Sans rire, bien qu’on en soit sou­vent ten­té, il faut bien dire que cette his­toire d’amour qui démarre sur un coup de foudre à Mon­tréal fini­ra mal. Oui et non, car Daniel, lui, l’homme, le pro­tag­o­niste au sens plein du terme, s’en sort, nim­bé de tout cet amour qu’on lui a porté, sans avoir per­du le désir de séduire encore. Finale­ment le véri­ta­ble
sujet n’est pas Jus­tine, n’est pas davan­tage cette autre maîtresse qui sem­ble ensuite pren­dre sa place. C’est le monde et sa diver­sité qui habite Flamm (et sans doute aus­si Wey­er­gans). Lorsqu’il veut faire le por­trait d’une femme ou qu’il ébauche celui de quelques autres, c’est lui-même que le nar­ra­teur cherche et mon­tre.
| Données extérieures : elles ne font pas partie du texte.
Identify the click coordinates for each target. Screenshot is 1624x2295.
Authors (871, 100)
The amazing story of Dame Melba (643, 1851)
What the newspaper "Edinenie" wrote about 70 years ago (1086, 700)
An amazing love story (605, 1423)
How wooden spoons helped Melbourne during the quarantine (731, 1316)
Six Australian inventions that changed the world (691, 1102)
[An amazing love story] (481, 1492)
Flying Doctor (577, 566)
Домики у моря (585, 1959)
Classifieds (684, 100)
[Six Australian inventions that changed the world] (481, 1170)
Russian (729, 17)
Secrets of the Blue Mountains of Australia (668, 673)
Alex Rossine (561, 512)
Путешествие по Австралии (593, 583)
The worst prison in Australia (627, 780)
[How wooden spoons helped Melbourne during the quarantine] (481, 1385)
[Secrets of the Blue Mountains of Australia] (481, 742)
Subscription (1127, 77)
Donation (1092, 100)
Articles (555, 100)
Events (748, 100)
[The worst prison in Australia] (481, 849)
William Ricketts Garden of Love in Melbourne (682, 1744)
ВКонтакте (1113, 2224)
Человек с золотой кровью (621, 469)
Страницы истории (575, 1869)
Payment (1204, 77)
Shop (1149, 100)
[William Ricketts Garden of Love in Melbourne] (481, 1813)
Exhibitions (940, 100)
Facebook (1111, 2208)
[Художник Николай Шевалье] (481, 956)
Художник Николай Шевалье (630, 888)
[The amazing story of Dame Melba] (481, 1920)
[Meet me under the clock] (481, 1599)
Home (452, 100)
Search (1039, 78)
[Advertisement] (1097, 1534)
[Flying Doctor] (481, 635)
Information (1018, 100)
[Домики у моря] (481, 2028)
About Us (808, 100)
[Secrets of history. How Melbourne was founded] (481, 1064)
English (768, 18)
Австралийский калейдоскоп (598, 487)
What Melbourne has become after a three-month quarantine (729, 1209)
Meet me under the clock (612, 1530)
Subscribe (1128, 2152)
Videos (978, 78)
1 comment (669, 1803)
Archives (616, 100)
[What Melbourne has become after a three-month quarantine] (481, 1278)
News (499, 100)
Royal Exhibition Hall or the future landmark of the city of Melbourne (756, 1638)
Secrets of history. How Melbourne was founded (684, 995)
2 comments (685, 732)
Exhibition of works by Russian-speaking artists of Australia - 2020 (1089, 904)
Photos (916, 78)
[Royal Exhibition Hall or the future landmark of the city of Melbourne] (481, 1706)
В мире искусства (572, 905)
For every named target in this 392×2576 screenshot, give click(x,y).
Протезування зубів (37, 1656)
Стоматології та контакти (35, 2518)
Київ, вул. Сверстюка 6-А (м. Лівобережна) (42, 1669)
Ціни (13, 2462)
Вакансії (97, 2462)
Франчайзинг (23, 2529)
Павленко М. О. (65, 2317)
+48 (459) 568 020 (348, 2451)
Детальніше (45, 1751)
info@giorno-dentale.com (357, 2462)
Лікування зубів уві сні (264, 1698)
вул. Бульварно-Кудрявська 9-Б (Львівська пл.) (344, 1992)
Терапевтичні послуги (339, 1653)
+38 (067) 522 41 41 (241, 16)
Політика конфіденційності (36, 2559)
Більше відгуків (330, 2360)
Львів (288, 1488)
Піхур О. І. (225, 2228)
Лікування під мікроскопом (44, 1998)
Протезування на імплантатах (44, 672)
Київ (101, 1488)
Habité par l’éternel dilemme de devoir choisir entre le monde extérieur, ce réel qui dérange l’écrivain et per­turbe le mou­ve­ment créa­teur, mais le nour­rit et le fascine, et le repli con­fort­able sur soi, dans la nuit, la soli­tude, la musique et l’écriture, il se déchire entre ces deux ten­sions puis com­pose avec elles. Avec bon­heur et peut-être des larmes. D’ailleurs, bien plus qu’une his­toire, c’est tout cela qu’on aime chez Wey­er­gans.